What a charmer. “It was nice meeting you,” I said. “Again.”
“Whatever.” Janine got up from the bench, touching a finger to her hoop earring. “Bye.”
“Bye,” I said, and lifted my palm to wave, belatedly.
Janine flounced back toward the pizzeria, trailing a cloud of perfume and entered. She came out a short while later with a pizza and headed off down the road.
I stayed, opening my book to fake read again. It wouldn’t look right if I’d spoken to Janine and then walked off after. Finally, I closed my book, got up and dusted myself off, stretched out and faked a yawn.

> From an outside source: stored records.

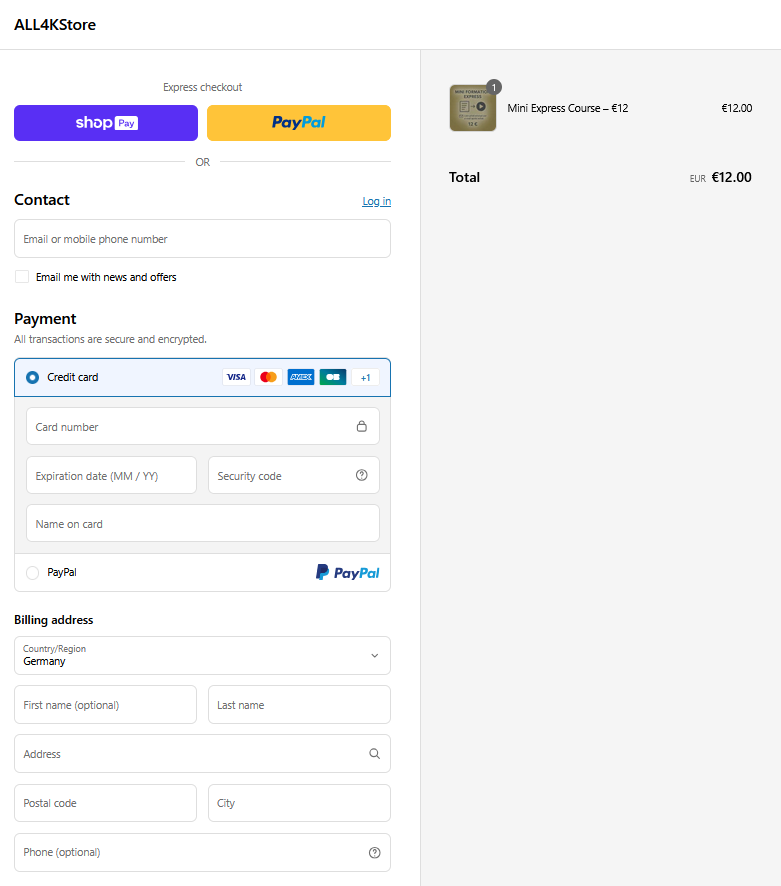The height and width of the screenshot is (886, 781).
Task: Click the Address search magnifier icon
Action: pos(374,754)
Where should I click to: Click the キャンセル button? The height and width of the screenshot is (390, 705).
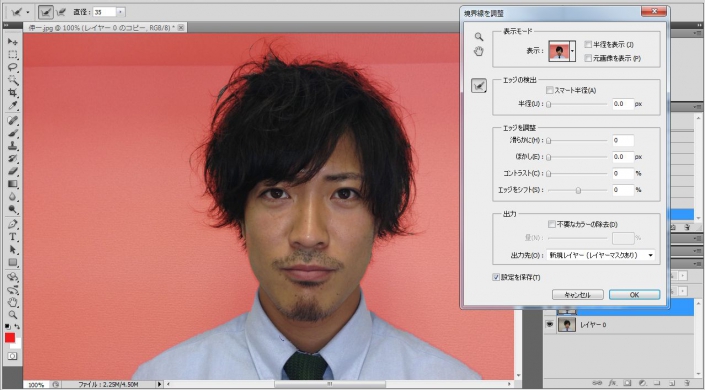(x=577, y=295)
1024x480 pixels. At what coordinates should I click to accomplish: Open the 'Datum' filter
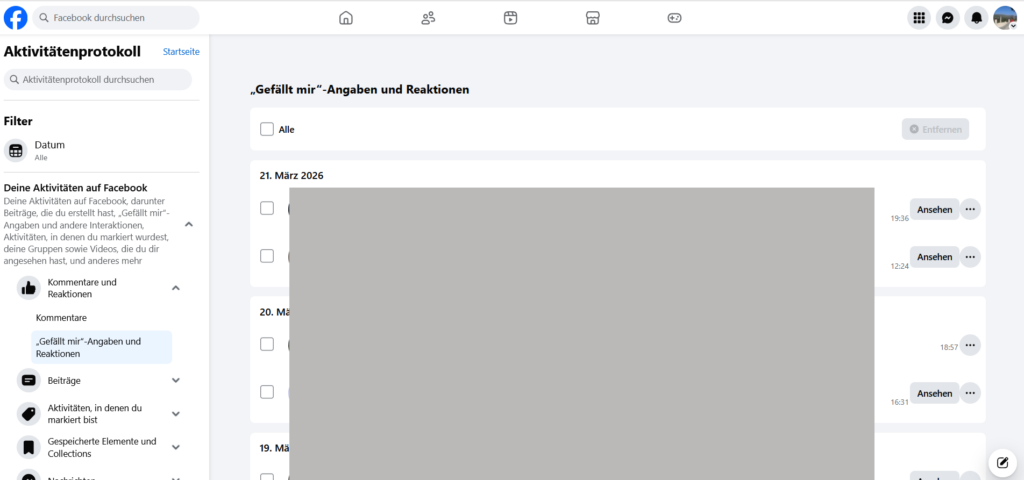[x=50, y=150]
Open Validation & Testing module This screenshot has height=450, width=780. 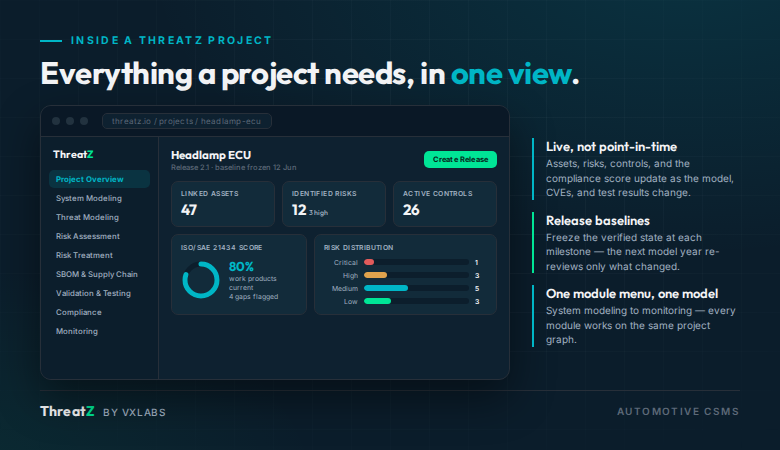coord(94,293)
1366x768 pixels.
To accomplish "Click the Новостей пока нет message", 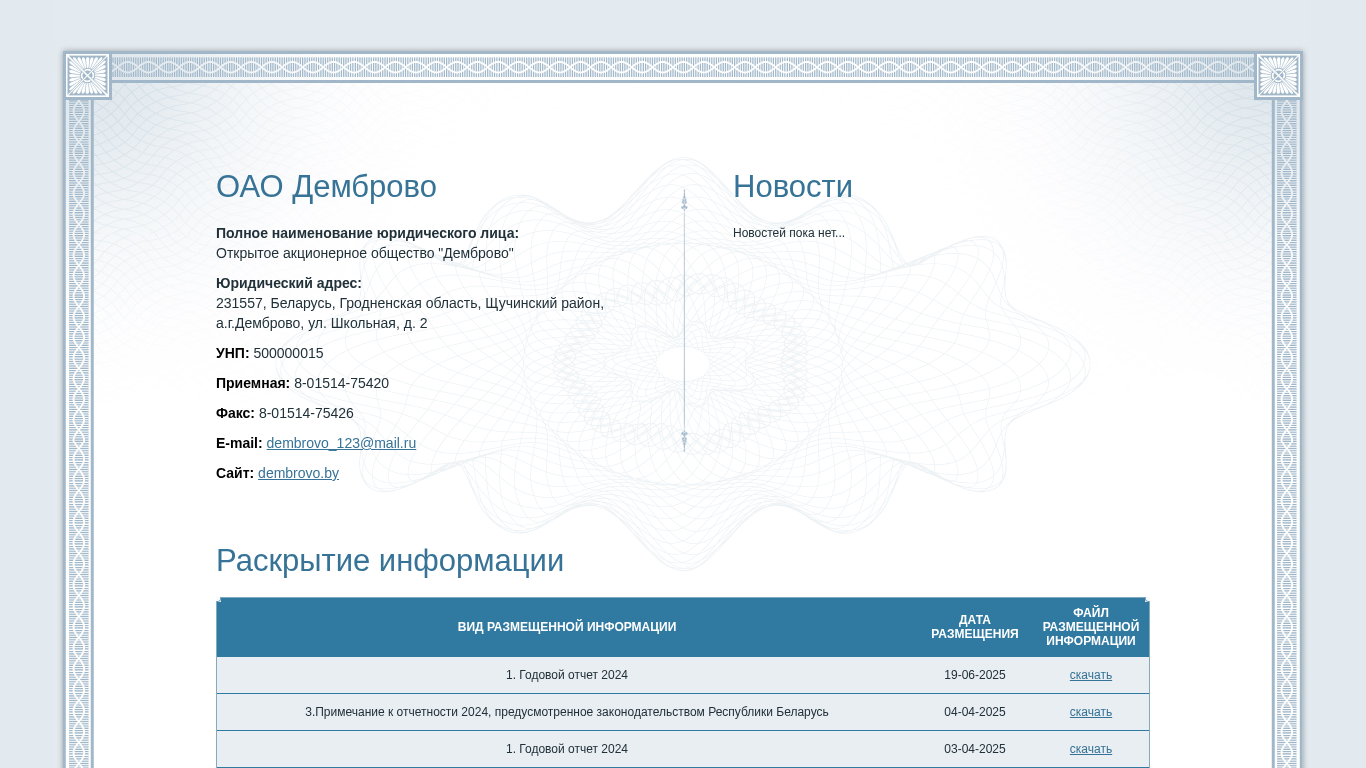I will [x=788, y=233].
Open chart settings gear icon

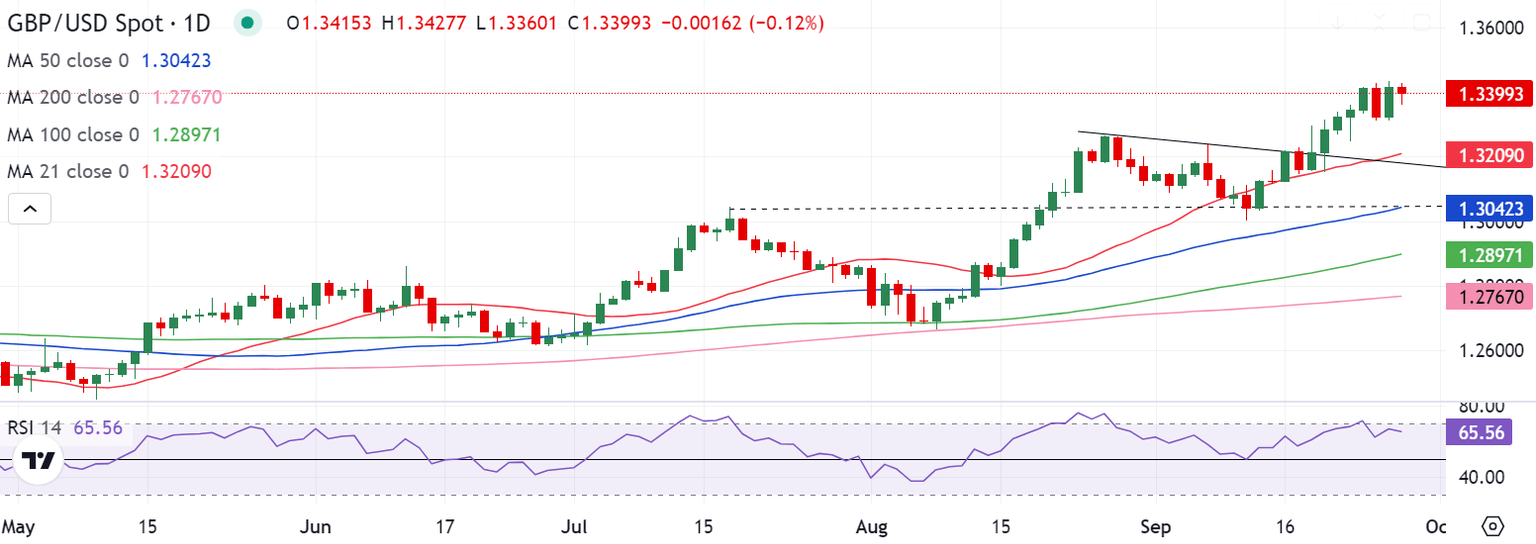click(1493, 526)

I headed off down the street, back toward the suburbs, past glass-front stores displaying books or clothing or jewelry. None of it made an impression on me.
Janine was friends with Grayson, the son of Martha. Martha who had been mean, apparently, and deserved to be murdered. It was too suspicious. But I didn’t have any evidence whatsoever.
This was a hunch, nothing more, nothing less. All I could do was follow through and figure out what was going on between Janine and this Grayson dude. And if it had anything to do with Martha’s murder.
It was time to put my investigating cap on again. Had I ever taken it off?
7
“This is exciting,” Grizzy said, as she steered her Kia up to the front of the mansion’s gates. Thankfully, they weren’t pearly as well, or I’d have been in for a swift rejection given my recent activities.
Vee and Missi were in the back, occasionally whispering about something or the other—a bit of gossip to share about a mansion we’d passed or the owner of it.
Nelly’s grand manor sat further back, glimpsed between trees in bloom. The lights were on its many windows, and the door thrown open, allowing light to creep out into the purple dusk that had settled over Sleepy Creek and its infamous ‘Money Bags Town.’
The forensic department over in Logan’s Rest—Sleepy Creek didn’t have one of its own—had already been through the crime scene and removed the tape. But the mansion was still that: a crime scene. I had to keep that front of mind going in and look out for anything suspicious.